Aim of the task:
The answer should be an exact copy of the lines from the line with "Anush (25, 2030)" through the last line of the entries, and no other lines.

Material to process:
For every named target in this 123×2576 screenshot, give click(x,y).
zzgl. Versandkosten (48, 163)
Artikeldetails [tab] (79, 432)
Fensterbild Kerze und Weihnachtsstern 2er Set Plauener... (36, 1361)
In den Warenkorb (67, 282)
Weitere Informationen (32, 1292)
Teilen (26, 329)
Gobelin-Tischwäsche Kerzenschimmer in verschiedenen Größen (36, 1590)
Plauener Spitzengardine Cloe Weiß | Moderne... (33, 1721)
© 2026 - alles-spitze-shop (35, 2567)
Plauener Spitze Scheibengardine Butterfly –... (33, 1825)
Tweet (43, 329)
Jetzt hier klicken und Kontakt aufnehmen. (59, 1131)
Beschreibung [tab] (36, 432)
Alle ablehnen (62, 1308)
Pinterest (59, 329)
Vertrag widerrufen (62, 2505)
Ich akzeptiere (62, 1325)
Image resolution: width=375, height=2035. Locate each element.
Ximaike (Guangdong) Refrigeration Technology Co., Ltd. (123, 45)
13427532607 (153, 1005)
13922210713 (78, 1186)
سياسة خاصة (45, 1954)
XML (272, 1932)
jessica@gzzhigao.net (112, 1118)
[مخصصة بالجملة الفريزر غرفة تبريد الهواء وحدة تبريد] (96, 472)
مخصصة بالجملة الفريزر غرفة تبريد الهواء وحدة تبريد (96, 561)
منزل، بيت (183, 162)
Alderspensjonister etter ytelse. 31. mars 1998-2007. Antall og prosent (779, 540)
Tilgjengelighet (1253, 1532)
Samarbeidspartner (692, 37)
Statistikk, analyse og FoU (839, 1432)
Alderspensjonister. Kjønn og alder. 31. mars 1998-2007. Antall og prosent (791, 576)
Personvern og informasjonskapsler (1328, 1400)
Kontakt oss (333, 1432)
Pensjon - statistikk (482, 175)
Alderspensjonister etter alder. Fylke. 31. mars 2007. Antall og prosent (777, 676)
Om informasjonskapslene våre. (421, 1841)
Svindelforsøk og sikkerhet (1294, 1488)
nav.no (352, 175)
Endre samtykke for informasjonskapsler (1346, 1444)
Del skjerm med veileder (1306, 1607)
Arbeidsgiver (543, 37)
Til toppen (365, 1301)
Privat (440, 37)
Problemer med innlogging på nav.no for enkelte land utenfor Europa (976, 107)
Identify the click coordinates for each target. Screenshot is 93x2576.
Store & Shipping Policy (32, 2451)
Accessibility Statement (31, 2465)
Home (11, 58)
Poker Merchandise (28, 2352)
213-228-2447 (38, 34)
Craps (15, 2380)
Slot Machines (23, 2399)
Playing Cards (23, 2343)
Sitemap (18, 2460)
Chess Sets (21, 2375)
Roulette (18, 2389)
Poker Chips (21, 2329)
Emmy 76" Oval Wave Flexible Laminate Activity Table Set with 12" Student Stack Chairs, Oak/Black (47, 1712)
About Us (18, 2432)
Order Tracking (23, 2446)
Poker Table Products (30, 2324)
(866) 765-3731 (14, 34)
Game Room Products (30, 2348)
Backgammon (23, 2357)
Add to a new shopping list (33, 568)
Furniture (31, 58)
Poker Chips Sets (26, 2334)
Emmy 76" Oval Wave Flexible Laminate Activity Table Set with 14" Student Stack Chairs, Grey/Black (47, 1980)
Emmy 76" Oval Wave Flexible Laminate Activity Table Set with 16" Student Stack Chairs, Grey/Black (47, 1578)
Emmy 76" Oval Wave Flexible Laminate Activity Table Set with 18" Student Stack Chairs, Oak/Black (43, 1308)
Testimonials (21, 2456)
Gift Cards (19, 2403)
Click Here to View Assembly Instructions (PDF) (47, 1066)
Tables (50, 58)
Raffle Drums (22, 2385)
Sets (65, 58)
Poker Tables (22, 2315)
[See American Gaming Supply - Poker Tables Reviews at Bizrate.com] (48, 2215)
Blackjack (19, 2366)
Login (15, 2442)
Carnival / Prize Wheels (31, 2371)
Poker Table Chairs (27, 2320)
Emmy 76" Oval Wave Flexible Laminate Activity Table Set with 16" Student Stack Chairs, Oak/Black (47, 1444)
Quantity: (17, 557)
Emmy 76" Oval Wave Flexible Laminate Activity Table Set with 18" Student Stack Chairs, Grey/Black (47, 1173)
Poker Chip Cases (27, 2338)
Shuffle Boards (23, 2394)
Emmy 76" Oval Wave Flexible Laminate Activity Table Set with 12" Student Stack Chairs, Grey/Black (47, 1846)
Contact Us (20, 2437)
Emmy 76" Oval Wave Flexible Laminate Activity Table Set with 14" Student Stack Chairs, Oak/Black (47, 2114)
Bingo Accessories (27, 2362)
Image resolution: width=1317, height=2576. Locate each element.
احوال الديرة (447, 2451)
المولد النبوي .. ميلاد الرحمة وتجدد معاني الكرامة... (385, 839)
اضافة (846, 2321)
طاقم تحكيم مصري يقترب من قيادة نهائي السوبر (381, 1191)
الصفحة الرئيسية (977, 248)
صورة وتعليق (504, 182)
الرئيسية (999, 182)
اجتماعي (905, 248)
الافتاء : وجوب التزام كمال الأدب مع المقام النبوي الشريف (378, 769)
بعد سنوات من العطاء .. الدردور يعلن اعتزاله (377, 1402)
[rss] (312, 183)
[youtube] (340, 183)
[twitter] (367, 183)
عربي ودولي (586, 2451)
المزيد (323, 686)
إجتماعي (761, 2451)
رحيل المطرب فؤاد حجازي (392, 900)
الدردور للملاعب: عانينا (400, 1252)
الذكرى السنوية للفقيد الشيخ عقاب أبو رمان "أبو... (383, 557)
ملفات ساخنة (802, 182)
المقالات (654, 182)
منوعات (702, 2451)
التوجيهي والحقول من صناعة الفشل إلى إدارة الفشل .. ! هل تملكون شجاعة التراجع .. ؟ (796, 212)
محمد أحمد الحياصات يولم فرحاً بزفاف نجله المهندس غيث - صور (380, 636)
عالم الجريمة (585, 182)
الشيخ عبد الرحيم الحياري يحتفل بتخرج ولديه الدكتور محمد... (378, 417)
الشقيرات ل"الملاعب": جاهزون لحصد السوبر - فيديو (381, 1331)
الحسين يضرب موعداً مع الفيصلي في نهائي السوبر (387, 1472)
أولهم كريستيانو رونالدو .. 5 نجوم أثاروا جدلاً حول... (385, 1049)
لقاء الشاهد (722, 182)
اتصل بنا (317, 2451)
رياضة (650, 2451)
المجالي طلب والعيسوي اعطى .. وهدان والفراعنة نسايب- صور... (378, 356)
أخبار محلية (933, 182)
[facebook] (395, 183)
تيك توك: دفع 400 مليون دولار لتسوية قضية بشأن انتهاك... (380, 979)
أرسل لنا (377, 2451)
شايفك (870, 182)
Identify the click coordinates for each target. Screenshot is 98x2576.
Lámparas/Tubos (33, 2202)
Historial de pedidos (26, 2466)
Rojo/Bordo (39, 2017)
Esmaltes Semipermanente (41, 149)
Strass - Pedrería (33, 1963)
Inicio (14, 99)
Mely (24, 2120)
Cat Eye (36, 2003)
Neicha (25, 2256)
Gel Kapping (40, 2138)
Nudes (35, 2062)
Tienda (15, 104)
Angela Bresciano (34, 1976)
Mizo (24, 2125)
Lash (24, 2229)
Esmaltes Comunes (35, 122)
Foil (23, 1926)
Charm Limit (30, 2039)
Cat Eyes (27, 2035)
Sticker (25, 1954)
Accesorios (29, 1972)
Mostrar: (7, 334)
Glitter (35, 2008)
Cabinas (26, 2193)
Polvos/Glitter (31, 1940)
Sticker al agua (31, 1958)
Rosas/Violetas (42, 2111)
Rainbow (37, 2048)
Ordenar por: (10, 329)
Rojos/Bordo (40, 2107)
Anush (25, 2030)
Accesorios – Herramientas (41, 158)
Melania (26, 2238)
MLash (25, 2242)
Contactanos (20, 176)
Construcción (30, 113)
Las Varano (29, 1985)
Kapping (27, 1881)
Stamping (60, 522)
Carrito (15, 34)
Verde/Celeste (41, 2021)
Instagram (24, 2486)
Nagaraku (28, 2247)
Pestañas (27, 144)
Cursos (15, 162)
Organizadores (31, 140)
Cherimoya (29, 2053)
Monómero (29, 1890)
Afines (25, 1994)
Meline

Your response:
Anush (25, 2030)
Accesorios – Herramientas (41, 158)
Melania (26, 2238)
MLash (25, 2242)
Contactanos (20, 176)
Construcción (30, 113)
Las Varano (29, 1985)
Kapping (27, 1881)
Stamping (60, 522)
Carrito (15, 34)
Verde/Celeste (41, 2021)
Instagram (24, 2486)
Nagaraku (28, 2247)
Pestañas (27, 144)
Cursos (15, 162)
Organizadores (31, 140)
Cherimoya (29, 2053)
Monómero (29, 1890)
Afines (25, 1994)
Meline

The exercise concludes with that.